**PROBLEM DETAILS:** Count the lines in the data below where the string "each" occurs, please, and give the number alone.

**PROVIDED RECORDS:**
>>>>

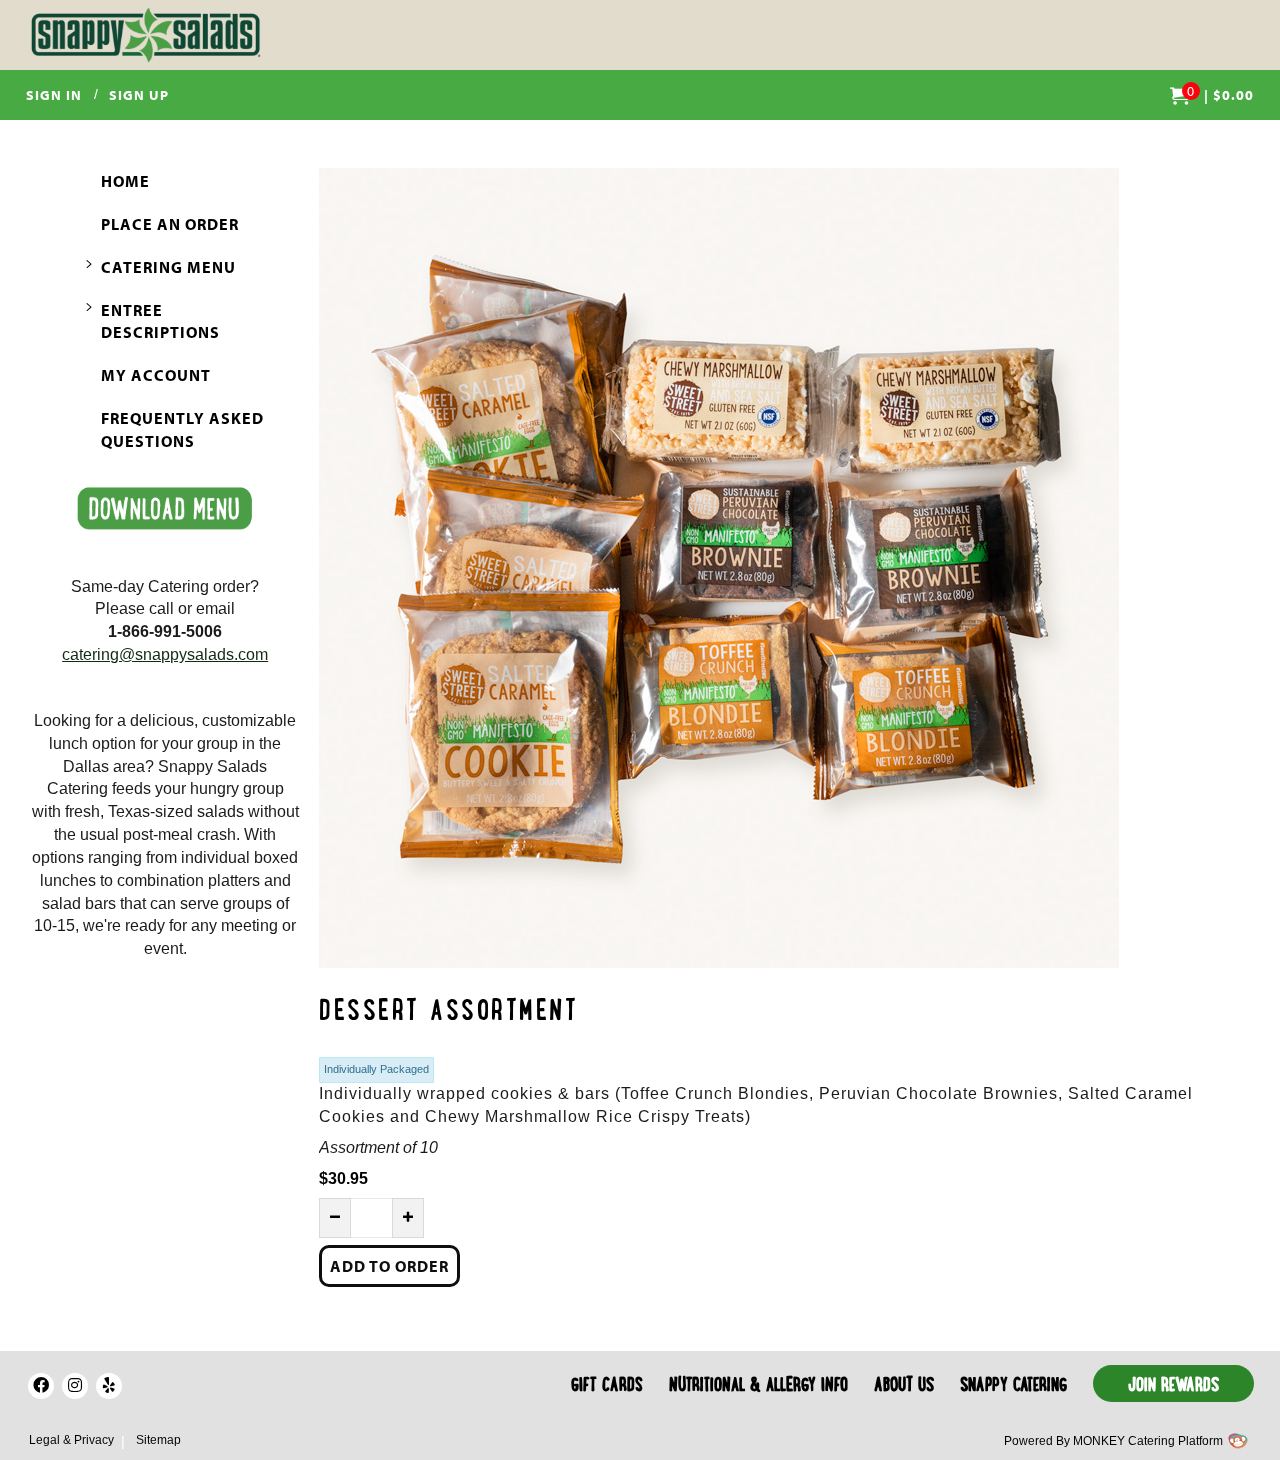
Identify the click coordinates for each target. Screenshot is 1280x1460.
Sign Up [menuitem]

<<<<
>>>>

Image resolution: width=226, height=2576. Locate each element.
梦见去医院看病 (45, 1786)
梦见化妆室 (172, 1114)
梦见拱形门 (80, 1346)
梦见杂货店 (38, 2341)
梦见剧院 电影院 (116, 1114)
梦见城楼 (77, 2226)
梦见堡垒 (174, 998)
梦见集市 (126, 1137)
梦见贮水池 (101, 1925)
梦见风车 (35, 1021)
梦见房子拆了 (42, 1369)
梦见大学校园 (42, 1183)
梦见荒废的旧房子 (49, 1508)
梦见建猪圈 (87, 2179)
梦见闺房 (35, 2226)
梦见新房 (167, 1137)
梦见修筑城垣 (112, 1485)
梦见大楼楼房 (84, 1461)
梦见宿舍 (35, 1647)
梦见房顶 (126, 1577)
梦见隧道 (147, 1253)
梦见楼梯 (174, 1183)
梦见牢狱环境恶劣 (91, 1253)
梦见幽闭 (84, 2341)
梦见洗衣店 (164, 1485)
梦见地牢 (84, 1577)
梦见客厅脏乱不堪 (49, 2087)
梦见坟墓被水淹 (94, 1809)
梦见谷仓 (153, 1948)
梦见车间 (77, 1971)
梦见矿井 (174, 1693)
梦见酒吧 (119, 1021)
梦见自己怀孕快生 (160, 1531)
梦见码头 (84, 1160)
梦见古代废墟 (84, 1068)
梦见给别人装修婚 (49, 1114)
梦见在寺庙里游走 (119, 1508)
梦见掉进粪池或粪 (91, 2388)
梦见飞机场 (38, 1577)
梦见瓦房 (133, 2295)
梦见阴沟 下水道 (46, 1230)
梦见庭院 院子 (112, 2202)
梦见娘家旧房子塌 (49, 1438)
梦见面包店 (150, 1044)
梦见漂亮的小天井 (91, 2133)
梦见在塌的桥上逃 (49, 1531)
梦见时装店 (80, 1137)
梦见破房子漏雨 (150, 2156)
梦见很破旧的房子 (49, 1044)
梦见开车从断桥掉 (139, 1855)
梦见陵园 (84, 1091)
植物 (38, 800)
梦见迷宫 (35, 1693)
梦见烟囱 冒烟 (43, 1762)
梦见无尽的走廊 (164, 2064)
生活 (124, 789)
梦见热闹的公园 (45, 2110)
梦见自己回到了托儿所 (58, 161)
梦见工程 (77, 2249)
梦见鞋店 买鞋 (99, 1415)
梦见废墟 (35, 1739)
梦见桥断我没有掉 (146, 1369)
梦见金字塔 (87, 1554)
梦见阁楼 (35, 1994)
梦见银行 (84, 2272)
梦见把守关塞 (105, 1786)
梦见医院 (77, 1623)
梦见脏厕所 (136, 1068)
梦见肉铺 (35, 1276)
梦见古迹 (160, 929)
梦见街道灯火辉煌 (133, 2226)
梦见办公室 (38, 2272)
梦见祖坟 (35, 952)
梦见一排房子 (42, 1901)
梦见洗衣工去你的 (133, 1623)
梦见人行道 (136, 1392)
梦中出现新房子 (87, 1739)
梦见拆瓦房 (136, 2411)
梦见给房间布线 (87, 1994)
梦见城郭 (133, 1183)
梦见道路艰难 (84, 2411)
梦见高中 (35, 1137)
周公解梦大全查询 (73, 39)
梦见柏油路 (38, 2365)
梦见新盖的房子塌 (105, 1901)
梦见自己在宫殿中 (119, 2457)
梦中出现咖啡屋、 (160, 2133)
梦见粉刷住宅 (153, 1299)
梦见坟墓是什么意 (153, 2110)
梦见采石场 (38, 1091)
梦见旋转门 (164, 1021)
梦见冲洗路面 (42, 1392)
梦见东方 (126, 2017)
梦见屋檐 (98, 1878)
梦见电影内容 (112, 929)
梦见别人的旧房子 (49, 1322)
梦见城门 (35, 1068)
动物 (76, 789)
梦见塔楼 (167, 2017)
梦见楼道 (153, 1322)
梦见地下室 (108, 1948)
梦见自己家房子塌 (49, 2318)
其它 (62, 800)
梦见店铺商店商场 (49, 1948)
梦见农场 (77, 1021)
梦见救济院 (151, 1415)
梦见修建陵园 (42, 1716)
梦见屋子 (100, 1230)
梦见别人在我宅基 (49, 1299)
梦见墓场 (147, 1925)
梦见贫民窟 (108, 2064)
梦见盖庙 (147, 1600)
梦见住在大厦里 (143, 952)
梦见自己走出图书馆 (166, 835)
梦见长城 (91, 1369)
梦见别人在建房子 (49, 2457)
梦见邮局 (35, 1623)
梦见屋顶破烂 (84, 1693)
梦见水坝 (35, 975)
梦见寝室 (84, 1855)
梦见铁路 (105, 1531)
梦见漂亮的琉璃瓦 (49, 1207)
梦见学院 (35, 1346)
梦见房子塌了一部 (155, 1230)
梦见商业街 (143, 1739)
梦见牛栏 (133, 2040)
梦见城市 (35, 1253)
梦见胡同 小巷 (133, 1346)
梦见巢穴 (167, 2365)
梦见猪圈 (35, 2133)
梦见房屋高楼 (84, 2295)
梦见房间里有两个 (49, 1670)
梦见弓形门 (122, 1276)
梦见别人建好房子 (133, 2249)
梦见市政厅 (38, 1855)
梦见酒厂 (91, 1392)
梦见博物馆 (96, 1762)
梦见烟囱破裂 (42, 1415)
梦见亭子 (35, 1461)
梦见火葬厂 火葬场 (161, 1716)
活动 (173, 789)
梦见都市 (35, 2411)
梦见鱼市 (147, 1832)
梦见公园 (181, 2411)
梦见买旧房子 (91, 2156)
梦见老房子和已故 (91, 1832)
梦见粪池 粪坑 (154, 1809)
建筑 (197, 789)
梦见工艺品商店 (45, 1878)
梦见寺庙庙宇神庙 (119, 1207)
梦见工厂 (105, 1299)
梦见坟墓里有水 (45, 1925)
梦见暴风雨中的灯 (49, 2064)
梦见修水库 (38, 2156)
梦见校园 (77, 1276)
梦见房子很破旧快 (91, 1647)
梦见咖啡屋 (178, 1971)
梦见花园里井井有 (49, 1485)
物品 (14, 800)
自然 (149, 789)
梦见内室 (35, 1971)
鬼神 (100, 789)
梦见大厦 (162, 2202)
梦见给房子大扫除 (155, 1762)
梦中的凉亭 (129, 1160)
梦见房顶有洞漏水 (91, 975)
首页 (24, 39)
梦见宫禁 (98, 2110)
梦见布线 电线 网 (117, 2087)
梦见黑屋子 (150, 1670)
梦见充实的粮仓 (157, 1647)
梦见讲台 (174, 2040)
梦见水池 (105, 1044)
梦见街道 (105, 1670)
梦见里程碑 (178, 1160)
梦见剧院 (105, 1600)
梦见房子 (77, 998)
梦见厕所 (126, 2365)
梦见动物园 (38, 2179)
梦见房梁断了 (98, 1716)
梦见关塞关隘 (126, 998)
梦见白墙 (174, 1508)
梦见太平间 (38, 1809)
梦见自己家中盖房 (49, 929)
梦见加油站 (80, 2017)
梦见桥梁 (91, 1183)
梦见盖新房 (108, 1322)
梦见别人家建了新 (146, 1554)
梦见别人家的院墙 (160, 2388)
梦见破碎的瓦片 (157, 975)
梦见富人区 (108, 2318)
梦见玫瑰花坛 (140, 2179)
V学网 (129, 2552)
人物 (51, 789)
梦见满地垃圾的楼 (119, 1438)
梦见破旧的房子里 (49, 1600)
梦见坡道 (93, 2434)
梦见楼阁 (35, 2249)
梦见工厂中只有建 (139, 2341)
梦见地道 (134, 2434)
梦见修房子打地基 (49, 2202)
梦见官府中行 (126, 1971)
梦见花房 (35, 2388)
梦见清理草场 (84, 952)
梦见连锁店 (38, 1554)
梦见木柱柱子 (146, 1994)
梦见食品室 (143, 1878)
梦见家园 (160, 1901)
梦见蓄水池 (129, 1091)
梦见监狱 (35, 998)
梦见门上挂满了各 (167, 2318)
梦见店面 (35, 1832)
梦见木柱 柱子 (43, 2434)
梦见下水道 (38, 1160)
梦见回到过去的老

<<<<

**WRITTEN REPLY:** 2